Whew! I hope that made sense and was helpful.
April 20, 2009
Posted in Business, Technology tagged civic service, collaboration, community, expediency, human behaivor, leadership, long view, long-term, market norms, motivation, pay, reciprocity, relationships, short-term, social contracts, social norms, social skills, strengths, success at 12:37 am by lindaslongview
My mother always said that I needed to attend “finishing school,” but early on I did not see the value. As such, I started my career with poor interaction skills. Luckily, my undeveloped social skills were tolerated because of significant technical contribution. However, as my career progressed, I found that the technical problems were increasingly complex and without adaptation on my social skills side, it was clear that I would perish. So even though I did not balance books on my head, my latent abilities were nurtured and I learned to collaborate, lead, and be more socially refined.
I don’t have any really great stories, just an accumulated “what were they thinking?” collection in my head that has helped me to learn the following key principles:
- Understand motivation and human behavior.

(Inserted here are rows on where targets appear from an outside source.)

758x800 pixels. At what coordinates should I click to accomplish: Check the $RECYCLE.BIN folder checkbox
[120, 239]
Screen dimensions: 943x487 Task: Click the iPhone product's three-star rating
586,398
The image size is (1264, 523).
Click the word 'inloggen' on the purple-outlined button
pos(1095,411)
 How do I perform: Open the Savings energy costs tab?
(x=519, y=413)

- Get to know your colleagues.
- Work to the strengths of each individual.
I learned from academic (reading the work of others), experiential collaborative technical projects (doing and learning from mistakes), and more recently through service and leadership in community organizations.
I have observed that there are fundamental differences in the motivation between industry (paid for service technical effort) and civic service (volunteer community effort). The motivation for collaborative effort in typical technology organizational culture is recognition, reputation, and PAY. Whereas in community volunteer organizational cultures, motivation is recognition, reputation, and RECIPROCITY. Although they both share similar features (recognition and reputation), there is quite a difference between pay and reciprocity.

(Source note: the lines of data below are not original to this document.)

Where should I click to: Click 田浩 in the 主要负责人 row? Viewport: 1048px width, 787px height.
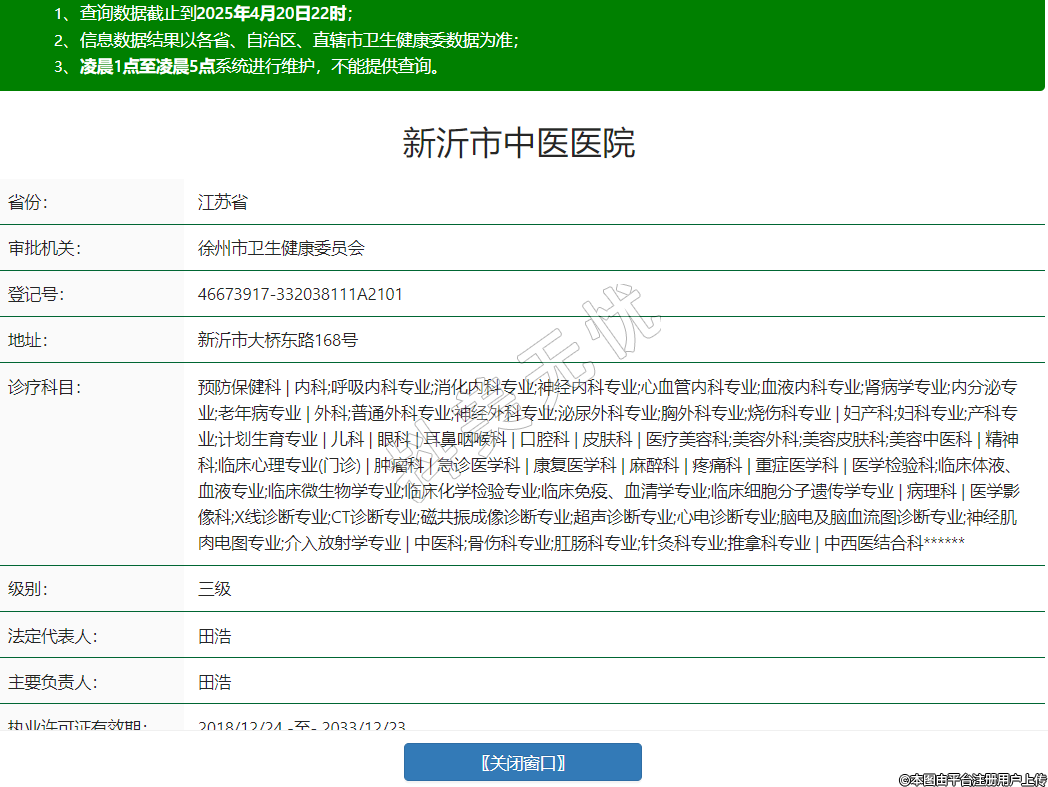click(214, 682)
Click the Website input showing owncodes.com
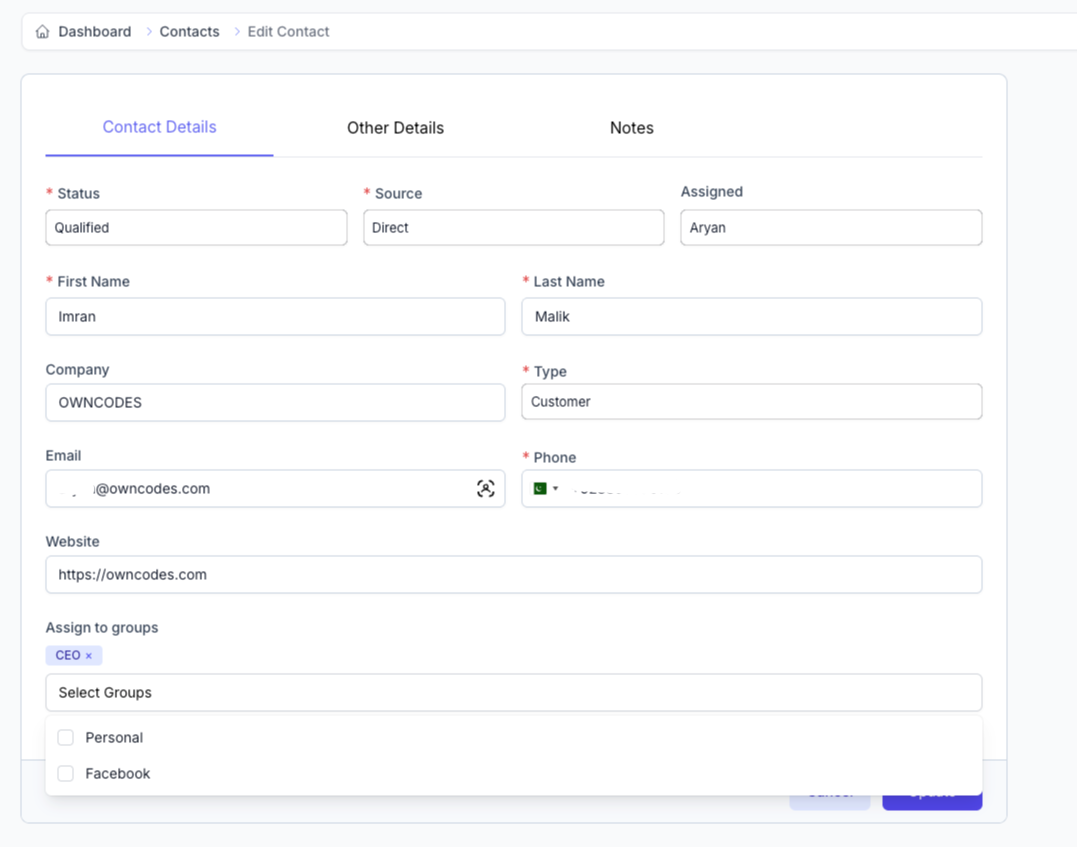The width and height of the screenshot is (1077, 847). (513, 574)
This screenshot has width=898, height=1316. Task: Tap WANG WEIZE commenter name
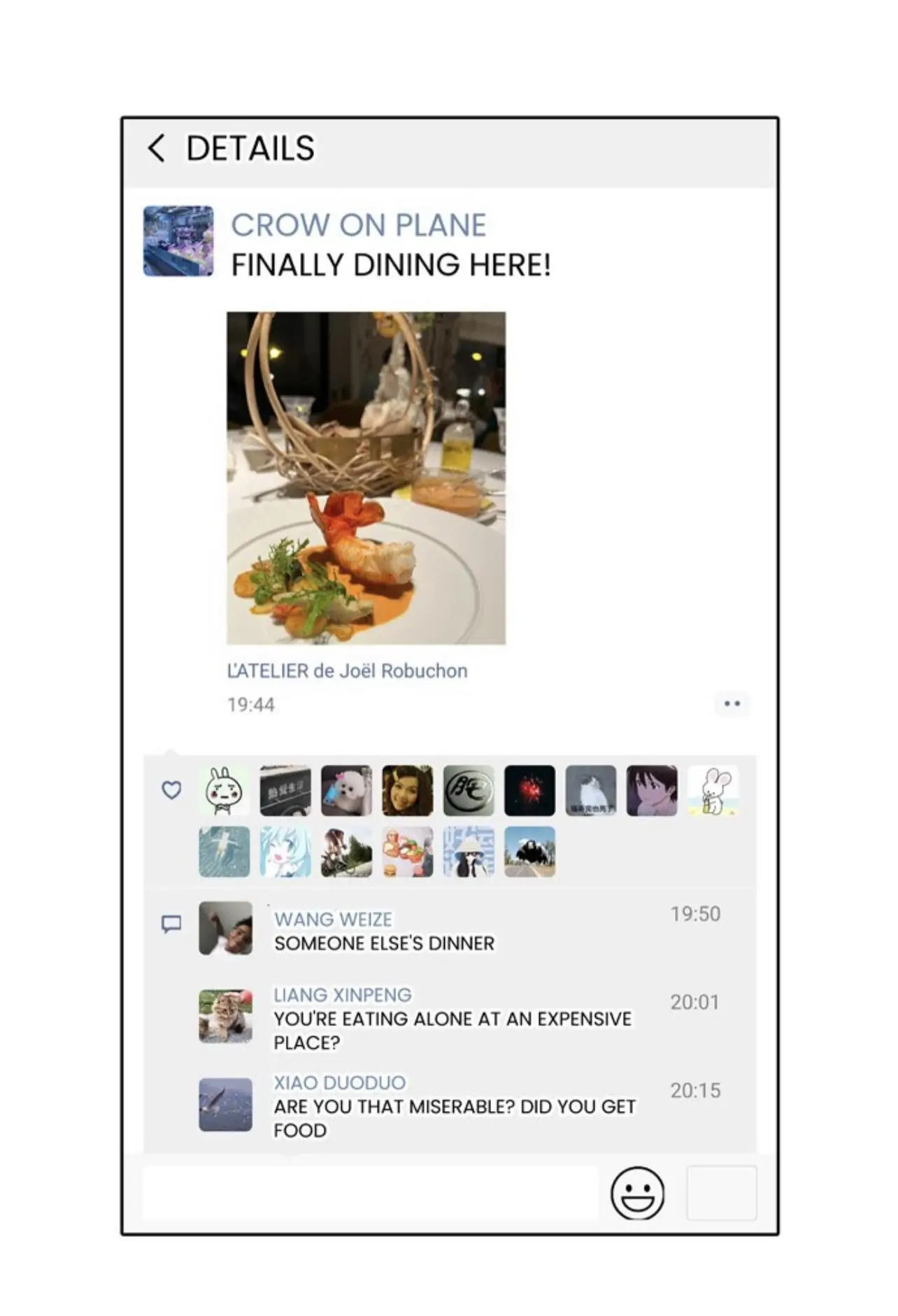pyautogui.click(x=333, y=920)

Others (real experts, not just amateurs like me) have studied pay and reciprocity differences. A particularly engaging study can be found in Predictably Irrational (Ariely, ch.4, social norms v. market norms). Ariely points out that, although social norms are more powerful motivators than market norms, the social contract required to achieve success with social norms is very tenuous! Expediency must be abandoned and long view commitments forged, because social contracts must be maintained under all circumstances to be effective.

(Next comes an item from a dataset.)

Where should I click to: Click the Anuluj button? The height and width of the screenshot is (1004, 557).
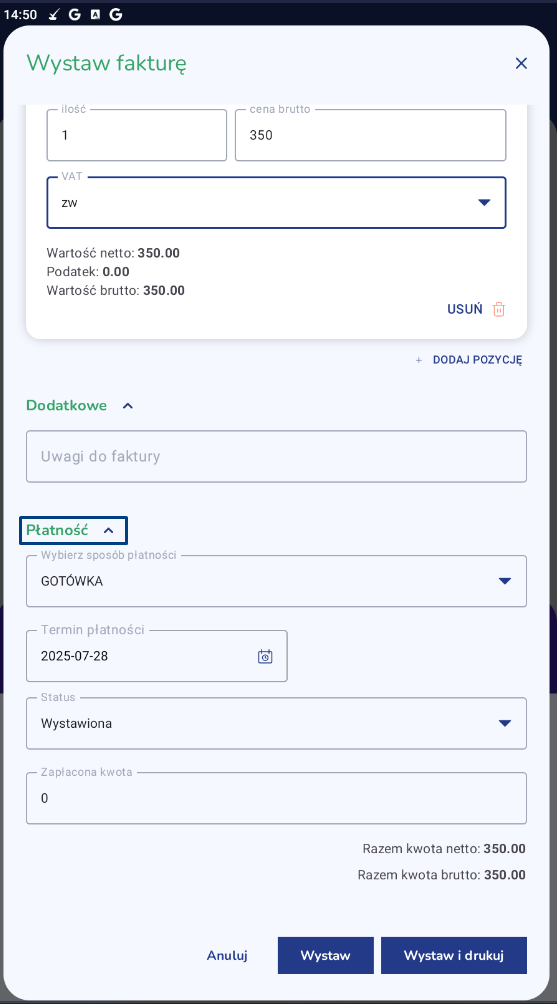tap(227, 955)
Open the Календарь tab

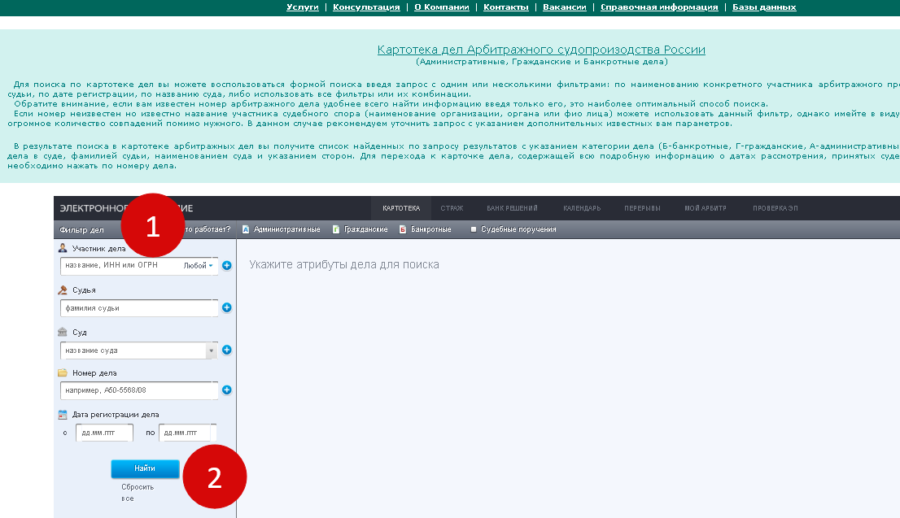[581, 208]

As usual, there are blurred lines that create tension. Industry desires to capitalize on social leverage requiring social skills of business leaders (understand motivation, get to know people, work to strengths), but is not always willing to take the long view. Conversely, sometimes, civic leaders desire expediency, in the process forgetting the social contracts they have engaged to achieve volunteer participation.
Although, more and more, we hear about self-organizing mass collaborations building value (Wikinomics, by Tapscott & Williams), motivated in unusual ways, it is not likely that it will be the case for most technology projects in the near term. I recently read about 100,000 gamers unraveling the secret life of proteins (Wired, 17.05, There’s Power in a Puzzle), their motivation being competitive fun! Wouldn’t it be great if we could achieve that everywhere?!
As I continue to grow, I hope to learn more, and I look forward to a future where powerful motivators, like competitive fun, can be harnessed and retained for industrial and civic service more and more routinely. However, in the meantime, there is still much that requires coordinated collaborative leadership and excellence in social skills.
Do you have suggestions or observations that could add to this thinking?